Bill 168, Harassment in the workplace (update to the Health and Safety Act) applies to you if you are in Ontario as your profile indicates. I assume other posters are unaware of Ontario Labour Law and the liability you are currently under. If the harrassment is due to a protected class then you are also risking violating the Ontario Human Rights Code. You should book an appointment with a labour/HR lawyer to find out how to proceed in resolving this situation without opening yourself up to further liability. What your older employee is doing is explicitly against the law and now that the newer employee has informed you, you are legally required to act. That you are running a business outside of the Health and Safety Act. which is a pretty basic requirement in legal business practices, concerns me; you should also have a conversation with a lawyer to see if you have accidentally opened yourself up to liabiliy in other areas of labour law.
posted by saucysault at 2:18 PM on November 16, 2012 [3 favorites]

Thanks everyone for the kick in the pants. I think there are some underlying cultural issues as Old Employee had complained in the past there was too much Polish being spoken in the store. Personally, I feel that having someone speak a client' s native language is a plus which I've pointed out to Old Employee.
Saucysault, your point about the laws in Ontario sounds pretty scary. Hopefully, by addressing this issue quickly we can avoid needing to see a lawyer.
posted by drug_dealer73 at 3:07 PM on November 16, 2012

Old Employee had complained in the past there was too much Polish being spoken in the store.

Obviously I have no idea about the specific personalities involved here, but to me "too much Polish being spoken" might be code for "too much going on that I can't control or monitor."
posted by Rykey at 5:18 PM on November 16, 2012 [2 favorites]

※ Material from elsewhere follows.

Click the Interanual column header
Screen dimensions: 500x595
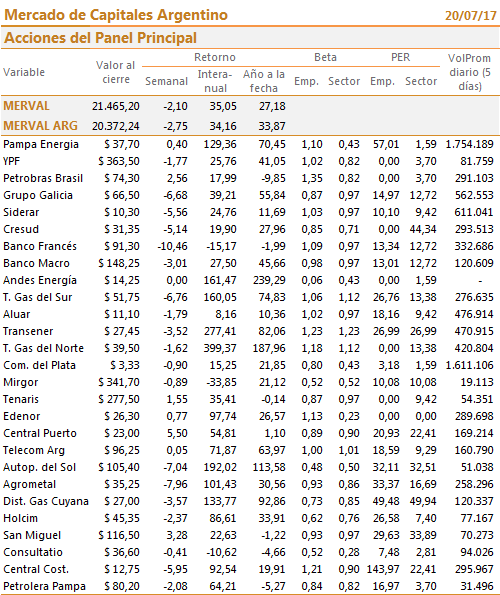(x=215, y=81)

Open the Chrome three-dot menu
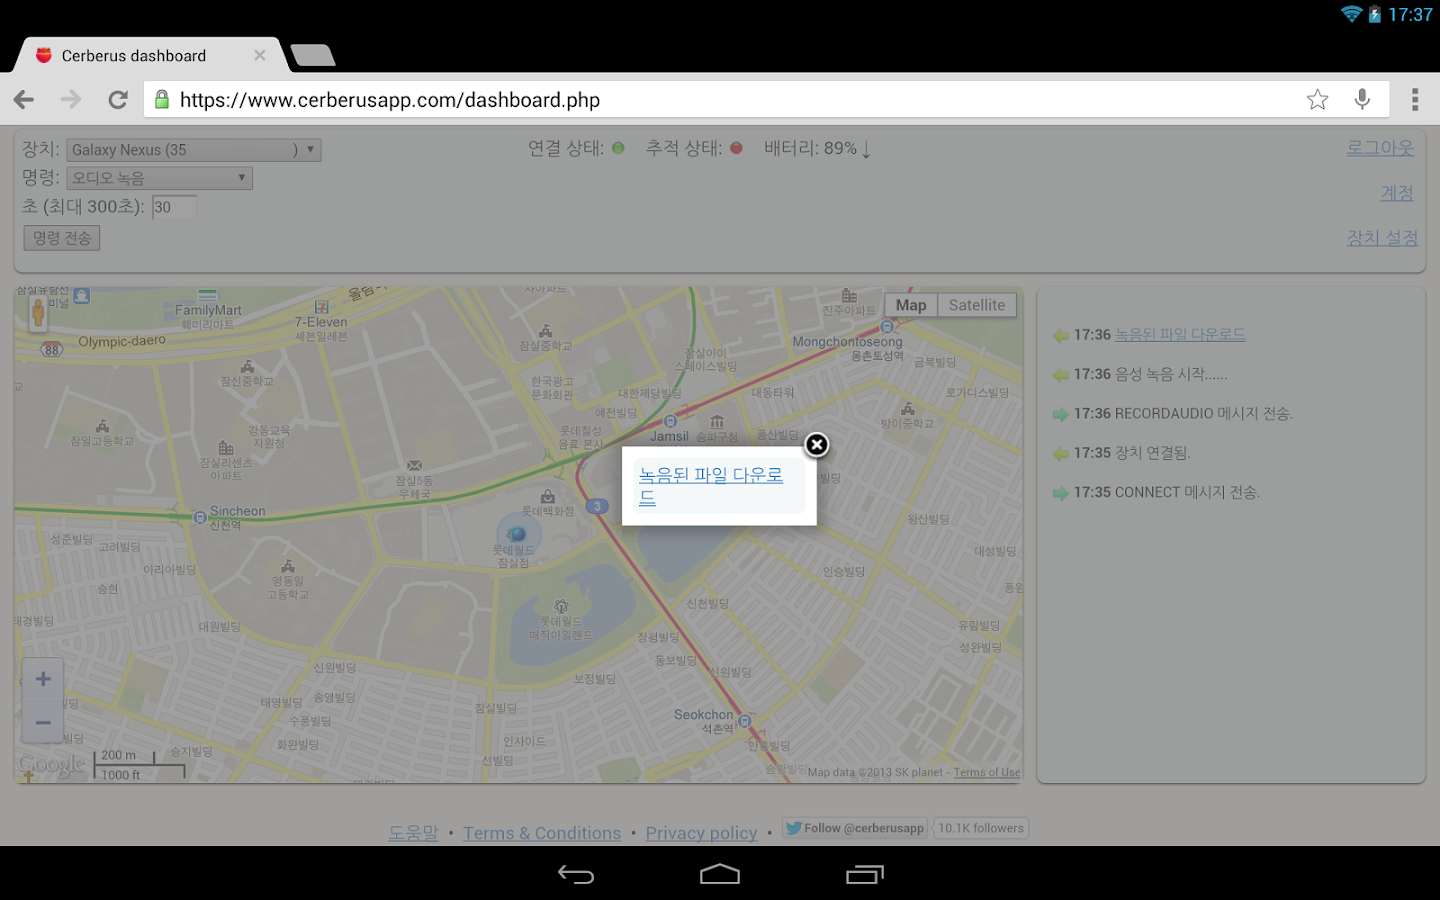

I would talk to each of them individually and be factual. Explain that you are aware of the tension between them, that customers are affected. Explain that you value their work, and that you believe each one of them brings individual qualities that make the business successful. Also, that you will help them resolve their issues, but that they must communicate at work, and must maintain a professional, cordial atmosphere.

As a new manager, you may not realize how much authority you have just because you're the boss. Use it with caution, but be aware of it.